Chesapeake Medical Imaging
Cost-Efficient DICOM Image Archiving and Viewing
Ive always had a Mac bias from my personal work with photography, so I was ready for a Mac-based system, says Mark Baganz.
Three years ago, Mark Baganz, medical director and CEO of Chesapeake Medical Imaging (CMI), gave Phillip Jackson, an engineer who worked for a company that provided Internet services to CMI, a mission: create a Mac-based system that integrates and streamlines the storage and retrieval of medical records and images at a cost below that of the solutions being offered by vendors.
The companies that make scanners offered solutions for archiving images and managing patient records, but none of them were without flaws, says Baganz. And with third-party solution providers, it can cost you a quarter of a million dollars just to start the conversation. Ive always had a Mac bias from my personal work with photography, so I was ready for a Mac-based system.
Should we buy a $250,000 archiving solution, or should we get creative? We decided to get creative. And who better to get creative with than Apple?
Then OsiriX appeared a superb Mac-based open-source medical imaging software package. Now we could have a Mac-Based platform that could excel in image viewing and interpretation.
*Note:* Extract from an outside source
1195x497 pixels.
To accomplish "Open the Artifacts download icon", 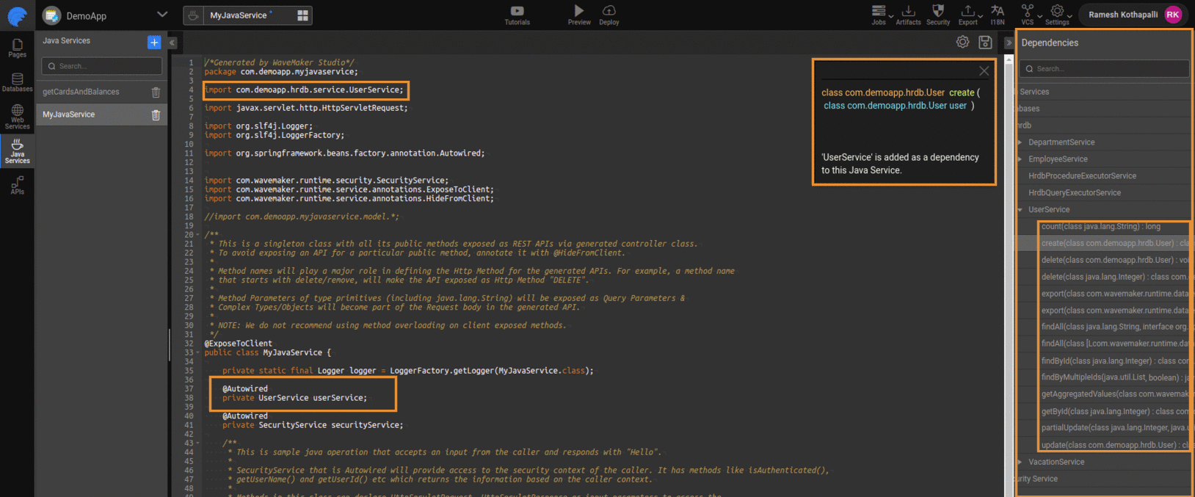I will [908, 11].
We thought, Lets see if we can integrate OsiriX into an efficient patient-records workflow and create an easier and more affordable way to tie our whole enterprise together images, patient records, and billing in a single efficient workflow.
Getting Creative with iMacs
CMI opened its new Annapolis, Maryland, corporate office and imaging center in January, 2006, with three new Siemens scanners in place. Two other CMI radiology clinics in nearby Chestertown and Glen Burnie and two affiliated imaging centers in Delaware were already equipped with Phillips, Siemens, and Toshiba scanners.
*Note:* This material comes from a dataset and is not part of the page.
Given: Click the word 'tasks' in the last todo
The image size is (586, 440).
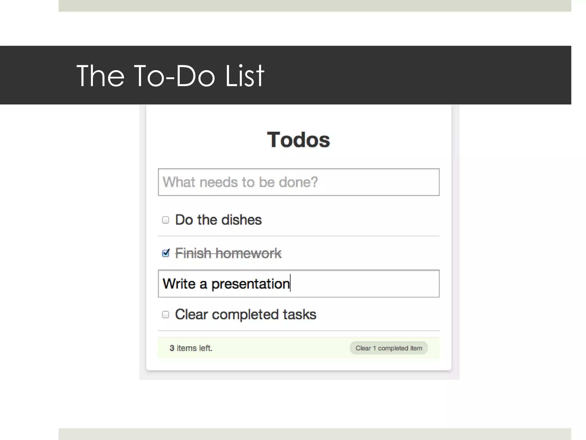Looking at the screenshot, I should [x=300, y=315].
CMI wanted an archiving and radiology information system (RIS) that would handle its rapidly growing volume of images, insurance forms, radiology worklists, billing documents, and appointment records. We wanted to cover all our bases with one great solution, says Jackson. Above all, we needed these tools to provide the best patient care available.
CMI staff members had been archiving DICOM images to magneto-optical disks (MODs), CD-ROMs, and DVDs. What CMI wanted was a way to make archived images and patient records available online to staff members and referring physicians. Archiving solutions were available from major vendors, but the cost would have run into hundreds of thousands of dollars.
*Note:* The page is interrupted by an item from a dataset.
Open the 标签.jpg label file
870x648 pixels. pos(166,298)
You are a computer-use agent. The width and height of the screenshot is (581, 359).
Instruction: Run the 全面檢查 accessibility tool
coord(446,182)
A facility like ours could afford solutions like that, says Jackson. But there are a lot of great things you can do for a lot less. Should we buy a $250,000 archiving solution, or should we get creative? We decided to get creative. And who better to get creative with than Apple?
When CMI moved into its new offices, Jackson put a 17-inch Intel-based iMac beside each of its new scanners instead of the workstations normally purchased with the scanners. Technologists use the iMacs daily for archiving the images from each days scans to DVD. Radiologists use them for wet reads initial, on-the-fly assessments of images. CMI staff members also use them to do 3D rendering, to access the clinics RIS, and to collaborate using iChat. Theyre great tools, says Jackson. We just do it all with one workstation.
When a CMI technologist has completed a patient study, the images move automatically from the scanner console to the nearby iMac and are archived to DVD. They also move automatically to a gateway, a desktop image router that sends them to a secure third-party archive in Philadelphia as backup for disaster recovery. The gateway also archives images on a local Xserve RAID controlled by a Power Mac G4. CMI typically archives about 80 multi-scan patient studies every day, which corresponds roughly to 3GB of data per day and a terabyte per year.
The Xserve RAID archive is the cornerstone of the services we provide, says Jackson. It enables our radiologists to read images and turn over a patient report to the referring physician within 24 hours. In fact we turn a report around in less than six hours. Our absolute goal is to have all reports from todays scans out by noon tomorrow. I know of no other imaging center that can accomplish that.